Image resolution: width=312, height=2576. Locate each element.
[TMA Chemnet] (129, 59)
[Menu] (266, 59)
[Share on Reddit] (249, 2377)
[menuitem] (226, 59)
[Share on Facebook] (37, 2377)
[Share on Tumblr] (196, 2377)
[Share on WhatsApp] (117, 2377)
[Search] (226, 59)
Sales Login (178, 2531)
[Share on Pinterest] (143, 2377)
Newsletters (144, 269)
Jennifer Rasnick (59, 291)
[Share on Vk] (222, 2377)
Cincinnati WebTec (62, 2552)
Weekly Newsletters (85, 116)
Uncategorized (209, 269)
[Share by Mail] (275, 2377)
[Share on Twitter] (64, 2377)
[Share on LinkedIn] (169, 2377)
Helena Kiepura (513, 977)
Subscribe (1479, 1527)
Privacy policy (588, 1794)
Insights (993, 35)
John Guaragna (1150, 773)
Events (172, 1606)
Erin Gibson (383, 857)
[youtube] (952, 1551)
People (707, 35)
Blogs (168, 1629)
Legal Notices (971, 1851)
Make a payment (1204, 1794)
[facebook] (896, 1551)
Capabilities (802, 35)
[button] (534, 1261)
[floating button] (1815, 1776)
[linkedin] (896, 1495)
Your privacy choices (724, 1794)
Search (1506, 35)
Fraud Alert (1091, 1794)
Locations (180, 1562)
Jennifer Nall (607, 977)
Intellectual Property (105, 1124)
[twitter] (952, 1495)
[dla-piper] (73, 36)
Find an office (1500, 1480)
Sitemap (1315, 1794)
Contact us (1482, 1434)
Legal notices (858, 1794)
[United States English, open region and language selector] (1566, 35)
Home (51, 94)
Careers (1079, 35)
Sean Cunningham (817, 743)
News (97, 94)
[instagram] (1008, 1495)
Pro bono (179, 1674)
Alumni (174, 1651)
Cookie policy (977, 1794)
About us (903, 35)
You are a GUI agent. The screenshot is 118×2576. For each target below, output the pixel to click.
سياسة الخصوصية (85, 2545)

━━━

> THE PROBLEM: Show all lines from the listing above in which "each" appears.

> FINISHED TASK:
Image resolution: width=312, height=2576. Locate each element.
You are a GUI agent. The screenshot is 118×2576. For each target below, output the pixel to click.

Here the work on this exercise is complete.